Advertising is often used to showcase the perfect consumer experience. Supposedly, these places really exist, yet we all know that most shopping adventures fall far short of this ideal. How ironic is it that the one place to actually deliver on such a promise doesn’t even use traditional TV advertising.

Welcome to Costco. The most perfect shopping experience available to the average consumer today. A bold claim that I will substantiate in the following five points:

#1. Elitism. Costco appeals to the elitist nature that exists in all of us through their membership card. We are forced to pay Costco to have the privilege to get in the door. And even as we huff and puff about having to produce proof of membership each time we enter, there exists somewhere deep a secret hope that every once in a while some membership pretender will get stopped by the goons at the door and beaten to a bloody pulp for even attempting to enter without proper authorization.

“Ed, we’ve got some non-members here trying to enter the store.”

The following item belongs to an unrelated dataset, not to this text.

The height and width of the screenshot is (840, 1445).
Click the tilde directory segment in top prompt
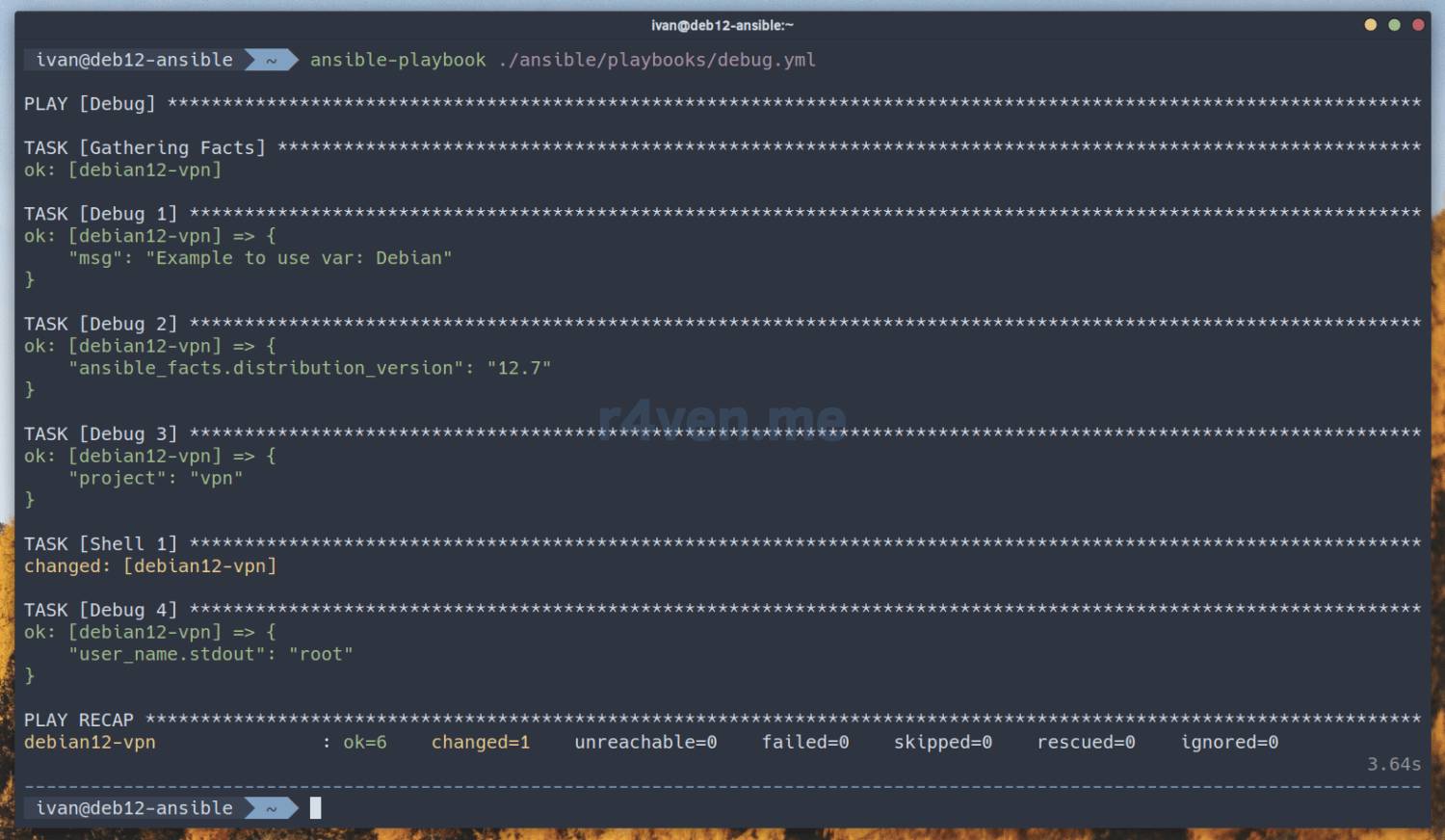point(271,60)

“Okay Frank, hold them out for ridicule and peer abuse while I ensure they never, ever receive any of the spectacular deals we have in store today.”

It may not seem like much but I can remember when it was a big deal to have a friend who could “get you inside” the Xanadu that was Costco. Who can forget the pre-trip arrangements about who was paying for what and working out the dialogue script of what things not to say, just so the staff wouldn’t get tipped off to the obvious duplicity being paraded in front of them. We were so very clever, weren’t we?

#2. Free samples. No grocery store I have ever visited has the range and volume of free samples that a Costco does. Maybe during a grand opening or on a milestone birthday but in most cases scoring a free sample at a grocery store is like spotting a UFO. Not at Costco. I have skipped meals attempting to more effectively freeload aisle to aisle, scheming to get a second bite of baklava but not look like a gluttonous pig doing it. Meanwhile, Costco is celebrating my petty nature by noting an average purchase rate of $200 per visit, per customer. Is there any question who’s winning on this one?

#3. Variety. This may seem a strange point. The story goes that Costco stocks only 4000 items in any given store while the average Wal-Mart has well over 100,000. On the surface, this seems to be a sickening lack of choice, yet it is somehow made to seem much more expansive due to Costco’s weirdly schizophrenic selection. Tires and crackers. Gold watches and Liquid Paper. Socks and air hockey tables. Kraft cheese slices and a Picasso (yes, a Picasso). Costco is a moving target. You cannot nail them down, ever.

#4. Scarcity. Costco are evil geniuses at creating the urgency to purchase. Certain products are stocked week after week, while being cleverly displayed next to rotating items that come only once and often leave forever. All it takes is one instance of pondering over purchasing, only to return later and find the item long gone. The disappointment we suffer immediately and completely trains us to buy first and think about it later. Pavlov had nothing on Costco.

And finally #5. The Costco return policy. This is the single most effective driver of sales ever seen. I have no fear whatsoever in buying anything at all from them. I know that if I have any problem, no matter how small, lame or stupid I can return the item to Costco with zero hassle. I have returned dozens of things to Costco with absolutely no problems. I can’t say that about anywhere else. Thing is, Costco ain’t wearing the sucker sticker here either. After returning the item I spin around and buy the same thing again and, just because I’m already there, some pepperoni, underwear and a plasma television.

No TV ads. No mascot. No fancy stores. Just square boxes with acres of stuff marked up no more than 14%. Costco is an infinite, yet surprisingly satisfying, cycle of purchasing insanity. Call me crazy Costco, but I think I love you.